TEXT EXCERPT:
....................
Steve Swoyer | 18 March 2025

Why store credentials locally when you can fetch them at runtime using your preferred secrets manager? Better yet, why not run the same environment everywhere, from local development to CI to production?

Persisting credentials in unencrypted files or system keyrings is a common pattern in local development, but it doesn’t scale to CI or production. Unencrypted storage is a known security risk, while keyrings are tied to specific platforms (like Keychain on macOS) or depend on desktop user sessions, making them a non-starter for headless environments like CI and prod.

A better pattern involves using a third-party secrets manager to retrieve credentials ephemerally, at runtime, injecting them only as needed so they aren’t persisted beyond the process using them.

This article walks through a cross-platform workflow spanning local dev, GitHub, and AWS to show how you can create a portable environment with built-in, transparent auth via a third-party secrets manager. This gives you CLI workflows that work the same way everywhere—whether you're running locally, in CI, or in prod.

A better, more secure pattern for managing secrets

If you’re working on your local system with tools like Git (git), GitHub CLI (gh), and the AWSCLI2 (aws), there’s a good chance at least one of them is persisting credentials to unencrypted files, exporting them as env vars, or otherwise handling them in ways that would cause a CISO to cringe.

The AWSCLI2 and GitHub CLI do this by default, storing unencrypted tokens in ~/.aws/credentials and ~/.config/gh/hosts.yml, respectively. If credentials are sitting in unencrypted files, it’s just a matter of time before they end up in a repo, a log, or a build artifact—propagating silently from there.

So for GitHub, AWS, and other services, I use a hardened secrets manager like 1Password, HashiCorp Vault, or Doppler to fetch and inject credentials at runtime—without storing them on disk or exposing them as env vars. The good news is that each of these CLI tools is available in the Flox Catalog!

The following walk-through showcases 1Password as an exemplar, because this is what we use internally at Flox. But you can easily build an equivalent Flox environment that works with any other secrets manager that supports a comparable fetch-and-inject pattern. These include:

1Password CLI. Uses op run to inject secrets into CLI commands;
HashiCorp Vault CLI. vault exec runs a command with secrets injected at runtime;
Doppler. Like 1Password, uses doppler run to inject secrets into CLI commands.

How this pattern works

With 1Password CLI, op run pulls secrets at runtime and injects them into CLI commands like gh.

The overall pattern looks like this:

The op run command executes in an ephemeral subshell;
Secrets are retrieved directly from 1Password and exported as environment variables;
They’re available in the ephemeral subshell for as long as it exists;
When the command finishes executing, the subshell itself is destroyed.
....................
EXERCISE:
Carry on the article about fetching credentials at runtime from a secrets manager, picking up right after its last sentence.

MATERIAL:
....................
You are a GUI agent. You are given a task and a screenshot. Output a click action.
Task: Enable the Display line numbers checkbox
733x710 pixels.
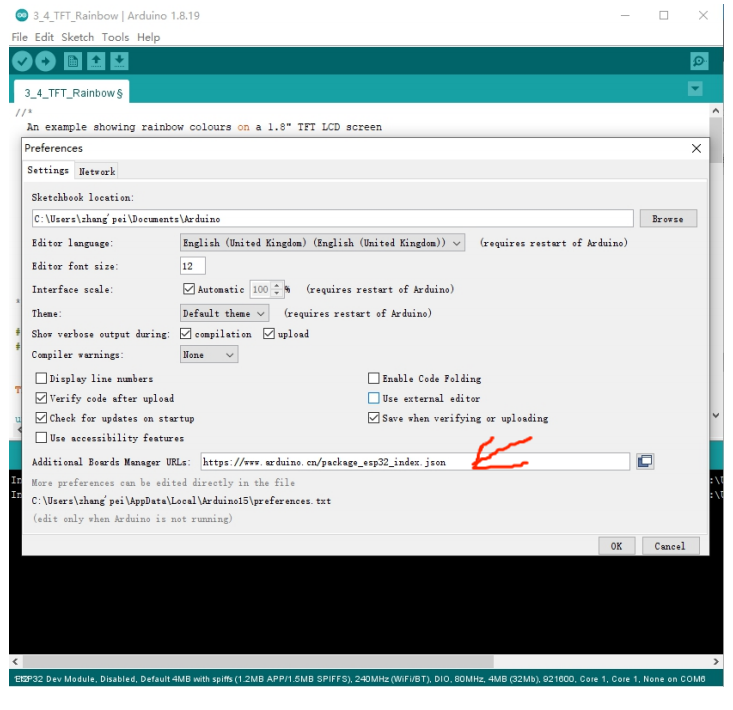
....................
ANSWER TO THIS EXERCISE:
I built a proof-of-concept Flox environment that fetches GitHub, AWS, and other tokens from my 1Password vault and makes them available to op run as environment variables, which the GitHub CLI uses for authentication. Secrets in this Flox environment are available only for the duration of the op run subshell—and this subshell itself runs as a child process of the Flox environment.

This environment wraps gh, git, and aws like so:

# gh wrapper function
gh() { op run --session "$OP_SESSION_TOKEN" --env-file <(echo "GITHUB_TOKEN=op://$OP_GITHUB_VAULT/$OP_GITHUB_TOKEN_ITEM/$OP_GITHUB_TOKEN_FIELD") -- gh "$@"; }
 
# git wrapper function
git() {
  if [[ "$1" =~ ^(push|pull|fetch|clone|remote)$ ]] && token=$(op read "op://$OP_GITHUB_VAULT/$OP_GITHUB_TOKEN_ITEM/$OP_GITHUB_TOKEN_FIELD" --session "$OP_SESSION_TOKEN" 2>/dev/null); then
    askpass=$(mktemp)
    echo -e "#!/bin/sh\necho $token" > "$askpass"
    chmod +x "$askpass"
    GIT_ASKPASS="$askpass" GIT_TERMINAL_PROMPT=0 command git -c credential.helper= "$@"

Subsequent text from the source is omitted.